Monday, October 12, 2015

More castles, of course.

Day 10: Chenonceau and Amboise Castle

After a leisurely breakfast of pastries, yoghurt with honey and nuts, and coffee, we "chatted" with two ladies from Northern France and our proprietress.  They spoke some English but mostly rapid French and neither husband nor I could catch a word.  It was nice, though, to sit there and listen.  We need to learn more French...

We were both looking forward to seeing Chenonceau.  We'd seen pictures of it everywhere, even on the cover of our Michelin Green Guide for the Loire Valley!  We got there around 10am and there were lots of people around.  It was the most crowded attraction we'd visited but the crowds weren't oppressive once we got inside. 

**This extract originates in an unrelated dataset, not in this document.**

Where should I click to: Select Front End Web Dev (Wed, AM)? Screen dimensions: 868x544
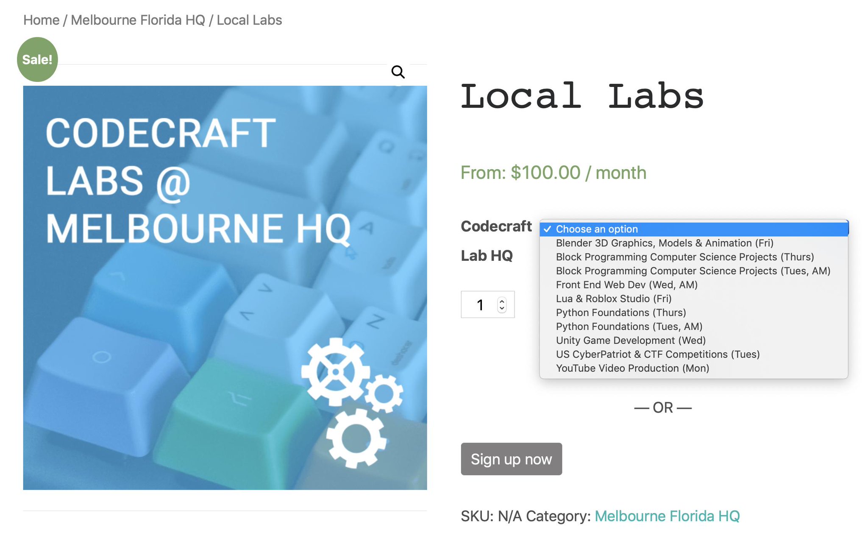[626, 285]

We could certainly understand its popularity!  It's gorgeous, well maintained, with beautiful grounds, and a riveting history.  Its guide had pictures of each room (which I loved) and was easy to follow.  Each room seemed prettier than the previous.  And the flower arrangements were gorgeous!  We toured all the rooms then lingered in the special exhibit which detailed the history of the chateau through the people that have owned it or lived there.  Very interesting and very well done.  We took pictures from both Gardens: I liked Catherine DeMedici's best but loved the little caretaker's "cottage" on Diane de Poitier's side.  We also visited the little village where carriages where displayed.  We walked through the well tended gardens (flowers, plants, vegetables) and said hello to the goats before leaving.  This chateau vaulted up to Number 1 on my list (after Cheverny).

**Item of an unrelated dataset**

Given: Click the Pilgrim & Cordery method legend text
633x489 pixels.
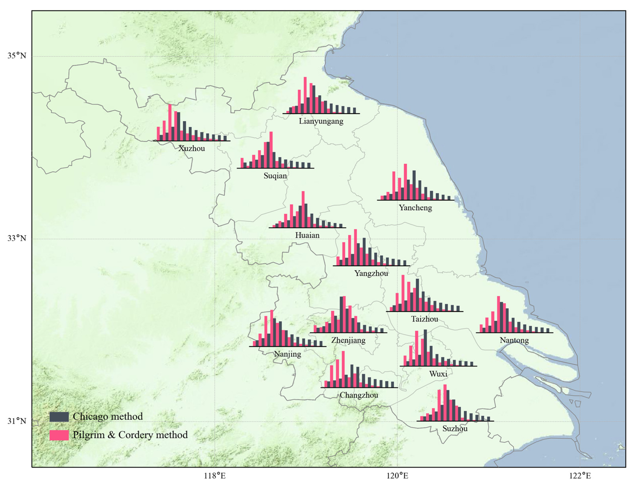Looking at the screenshot, I should 130,435.
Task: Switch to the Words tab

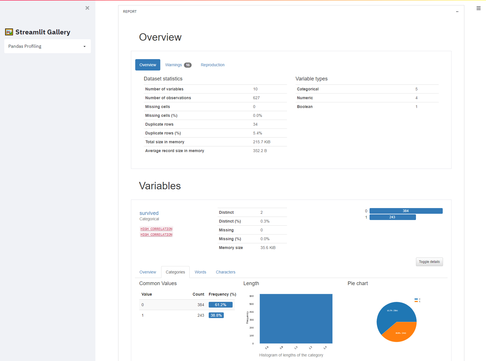Action: [200, 272]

We stopped in the village and had sandwiches at the open patisserie. Delish.  We decided to head back to Amboise to see the castle and possibly Clos Luce.  We got totally turned around heading to the castle--ended up in a really ritzy looking neighborhood high on the hill--but wound our way down to the castle parking.  It was actually a nice detour.

Amboise Castle is old and, like Beynac in the Dordogne, is positioned high over the river and town.  But that's all they have in common.  Amboise castle is very well maintained, the guide is well done, the displays in the castle itself were helpful and we were lucky to see beautiful pottery from Gian in each room to commemorate Francois I. There were also fresh flower arrangements.  The views were outstanding on this beautiful late afternoon.  We found DaVinci's grave marker in the chapel, saw his bust in the gardens, took tons of pictures and headed out.

It was now 4pm. We had plenty of time to tour Clos Luce but we were tired, so we had drinks instead.  We seated ourselves inside a bar, away from the smokers, looking at the castle and relaxed for a good while.   It was such a pretty evening that we wandered around Amboise, after getting ice cream at Amorino, window shopping.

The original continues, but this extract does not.